▸ Exercise description: In the entries below, every line with the string "section" is to be reported.

▸ Dataset excerpts:
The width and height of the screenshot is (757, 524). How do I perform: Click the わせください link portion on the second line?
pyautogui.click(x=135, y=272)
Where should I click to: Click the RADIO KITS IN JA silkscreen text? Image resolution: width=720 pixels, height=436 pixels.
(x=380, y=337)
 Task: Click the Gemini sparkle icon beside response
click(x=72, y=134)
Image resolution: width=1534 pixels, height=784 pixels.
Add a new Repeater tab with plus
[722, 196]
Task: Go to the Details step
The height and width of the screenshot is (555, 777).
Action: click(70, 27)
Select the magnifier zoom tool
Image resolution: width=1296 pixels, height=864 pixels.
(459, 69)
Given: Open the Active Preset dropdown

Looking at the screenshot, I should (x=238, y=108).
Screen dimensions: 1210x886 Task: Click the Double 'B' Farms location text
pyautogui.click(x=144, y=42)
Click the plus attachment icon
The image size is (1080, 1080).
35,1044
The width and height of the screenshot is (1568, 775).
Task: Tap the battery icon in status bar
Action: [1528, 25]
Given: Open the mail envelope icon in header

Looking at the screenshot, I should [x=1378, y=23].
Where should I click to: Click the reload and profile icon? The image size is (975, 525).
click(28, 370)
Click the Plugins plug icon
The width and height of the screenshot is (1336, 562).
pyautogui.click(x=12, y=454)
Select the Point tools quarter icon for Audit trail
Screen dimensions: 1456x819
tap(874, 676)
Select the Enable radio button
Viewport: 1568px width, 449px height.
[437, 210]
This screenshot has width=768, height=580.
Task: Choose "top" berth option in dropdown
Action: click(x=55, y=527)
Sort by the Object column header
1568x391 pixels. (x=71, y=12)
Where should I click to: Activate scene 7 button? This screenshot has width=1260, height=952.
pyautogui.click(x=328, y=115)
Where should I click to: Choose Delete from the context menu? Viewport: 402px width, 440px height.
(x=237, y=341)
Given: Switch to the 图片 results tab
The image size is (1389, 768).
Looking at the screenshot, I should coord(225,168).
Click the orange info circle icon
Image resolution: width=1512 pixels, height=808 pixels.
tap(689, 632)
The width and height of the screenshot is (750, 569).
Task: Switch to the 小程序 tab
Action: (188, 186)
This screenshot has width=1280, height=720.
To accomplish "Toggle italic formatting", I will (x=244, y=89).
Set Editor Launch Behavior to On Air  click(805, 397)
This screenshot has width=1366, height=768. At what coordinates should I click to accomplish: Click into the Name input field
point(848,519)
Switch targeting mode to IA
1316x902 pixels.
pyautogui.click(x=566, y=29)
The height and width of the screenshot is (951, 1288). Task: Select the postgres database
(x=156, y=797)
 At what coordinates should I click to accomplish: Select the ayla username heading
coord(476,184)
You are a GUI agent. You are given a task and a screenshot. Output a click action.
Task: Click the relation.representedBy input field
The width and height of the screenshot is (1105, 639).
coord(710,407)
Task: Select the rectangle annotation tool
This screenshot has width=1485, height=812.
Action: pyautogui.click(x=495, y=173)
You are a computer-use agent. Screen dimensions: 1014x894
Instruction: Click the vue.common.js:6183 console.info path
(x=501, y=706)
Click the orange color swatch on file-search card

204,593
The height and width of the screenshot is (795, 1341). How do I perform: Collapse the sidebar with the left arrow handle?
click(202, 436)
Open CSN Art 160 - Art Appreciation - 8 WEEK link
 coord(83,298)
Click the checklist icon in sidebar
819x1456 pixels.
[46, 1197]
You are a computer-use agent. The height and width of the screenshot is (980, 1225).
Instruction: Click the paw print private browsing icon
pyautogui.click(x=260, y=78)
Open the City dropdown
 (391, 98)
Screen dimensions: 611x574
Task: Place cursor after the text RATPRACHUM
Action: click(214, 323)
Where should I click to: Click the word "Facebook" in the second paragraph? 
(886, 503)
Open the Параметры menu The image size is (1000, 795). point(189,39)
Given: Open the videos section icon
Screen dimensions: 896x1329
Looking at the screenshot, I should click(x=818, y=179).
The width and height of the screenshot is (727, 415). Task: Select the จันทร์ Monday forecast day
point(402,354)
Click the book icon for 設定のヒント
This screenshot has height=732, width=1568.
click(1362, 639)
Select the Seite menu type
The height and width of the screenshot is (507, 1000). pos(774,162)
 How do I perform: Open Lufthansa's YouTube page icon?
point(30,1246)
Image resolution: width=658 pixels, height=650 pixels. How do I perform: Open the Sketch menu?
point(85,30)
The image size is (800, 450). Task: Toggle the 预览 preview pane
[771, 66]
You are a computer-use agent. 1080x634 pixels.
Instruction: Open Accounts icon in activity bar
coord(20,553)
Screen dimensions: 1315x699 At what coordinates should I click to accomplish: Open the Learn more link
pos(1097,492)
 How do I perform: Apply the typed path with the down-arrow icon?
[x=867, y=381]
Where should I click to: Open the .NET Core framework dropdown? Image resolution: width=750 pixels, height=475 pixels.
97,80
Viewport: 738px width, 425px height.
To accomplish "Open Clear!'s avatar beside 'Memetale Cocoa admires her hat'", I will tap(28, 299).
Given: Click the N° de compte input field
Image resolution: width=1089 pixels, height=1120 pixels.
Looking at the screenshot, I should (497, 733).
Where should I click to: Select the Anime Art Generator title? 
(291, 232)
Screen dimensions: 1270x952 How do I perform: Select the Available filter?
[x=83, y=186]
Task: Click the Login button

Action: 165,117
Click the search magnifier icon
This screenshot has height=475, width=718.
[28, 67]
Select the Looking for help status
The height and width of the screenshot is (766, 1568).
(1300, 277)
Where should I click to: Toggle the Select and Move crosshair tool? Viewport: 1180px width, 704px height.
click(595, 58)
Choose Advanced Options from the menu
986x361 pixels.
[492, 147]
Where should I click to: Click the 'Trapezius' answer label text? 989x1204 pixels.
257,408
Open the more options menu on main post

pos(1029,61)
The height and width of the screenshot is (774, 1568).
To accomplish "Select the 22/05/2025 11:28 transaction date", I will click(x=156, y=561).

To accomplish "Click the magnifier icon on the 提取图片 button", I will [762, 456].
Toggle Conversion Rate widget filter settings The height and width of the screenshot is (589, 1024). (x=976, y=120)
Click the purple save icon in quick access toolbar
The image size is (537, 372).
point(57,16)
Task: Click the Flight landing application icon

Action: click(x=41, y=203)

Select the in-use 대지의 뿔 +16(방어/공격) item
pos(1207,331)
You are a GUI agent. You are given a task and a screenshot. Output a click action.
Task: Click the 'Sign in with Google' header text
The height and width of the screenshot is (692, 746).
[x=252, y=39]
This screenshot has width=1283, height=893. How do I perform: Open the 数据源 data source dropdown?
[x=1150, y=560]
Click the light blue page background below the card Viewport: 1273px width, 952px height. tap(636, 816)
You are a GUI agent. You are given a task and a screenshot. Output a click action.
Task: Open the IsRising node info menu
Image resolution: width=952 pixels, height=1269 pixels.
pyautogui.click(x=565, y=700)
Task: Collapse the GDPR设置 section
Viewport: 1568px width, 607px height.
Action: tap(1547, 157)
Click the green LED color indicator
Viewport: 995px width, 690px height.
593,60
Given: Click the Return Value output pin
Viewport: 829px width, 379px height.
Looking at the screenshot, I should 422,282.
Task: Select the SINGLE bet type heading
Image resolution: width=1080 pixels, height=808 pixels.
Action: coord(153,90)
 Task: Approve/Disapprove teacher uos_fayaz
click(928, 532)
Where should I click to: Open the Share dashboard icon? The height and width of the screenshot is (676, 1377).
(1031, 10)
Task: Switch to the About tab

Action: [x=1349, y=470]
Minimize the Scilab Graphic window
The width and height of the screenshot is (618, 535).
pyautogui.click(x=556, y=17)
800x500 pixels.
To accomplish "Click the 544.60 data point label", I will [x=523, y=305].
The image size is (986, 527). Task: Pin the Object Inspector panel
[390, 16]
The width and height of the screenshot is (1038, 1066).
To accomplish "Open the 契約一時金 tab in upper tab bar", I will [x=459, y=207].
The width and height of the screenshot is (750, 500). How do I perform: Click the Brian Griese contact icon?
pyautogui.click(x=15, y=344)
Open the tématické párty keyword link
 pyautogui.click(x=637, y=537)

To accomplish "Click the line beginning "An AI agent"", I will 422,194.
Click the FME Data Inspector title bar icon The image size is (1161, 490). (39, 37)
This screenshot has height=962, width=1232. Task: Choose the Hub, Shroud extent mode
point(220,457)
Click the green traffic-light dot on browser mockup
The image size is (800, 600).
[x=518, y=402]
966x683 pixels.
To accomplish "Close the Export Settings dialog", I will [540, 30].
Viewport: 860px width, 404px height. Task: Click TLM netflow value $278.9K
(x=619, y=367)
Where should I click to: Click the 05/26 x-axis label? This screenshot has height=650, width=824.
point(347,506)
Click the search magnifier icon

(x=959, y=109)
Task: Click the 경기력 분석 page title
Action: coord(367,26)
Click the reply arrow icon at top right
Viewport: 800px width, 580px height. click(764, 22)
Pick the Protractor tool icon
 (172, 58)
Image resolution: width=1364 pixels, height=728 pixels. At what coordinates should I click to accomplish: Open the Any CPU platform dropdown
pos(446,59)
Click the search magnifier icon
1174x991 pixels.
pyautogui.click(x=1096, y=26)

▸ Written response:
Given: Open the videos section icon
Task: Collapse the GDPR设置 section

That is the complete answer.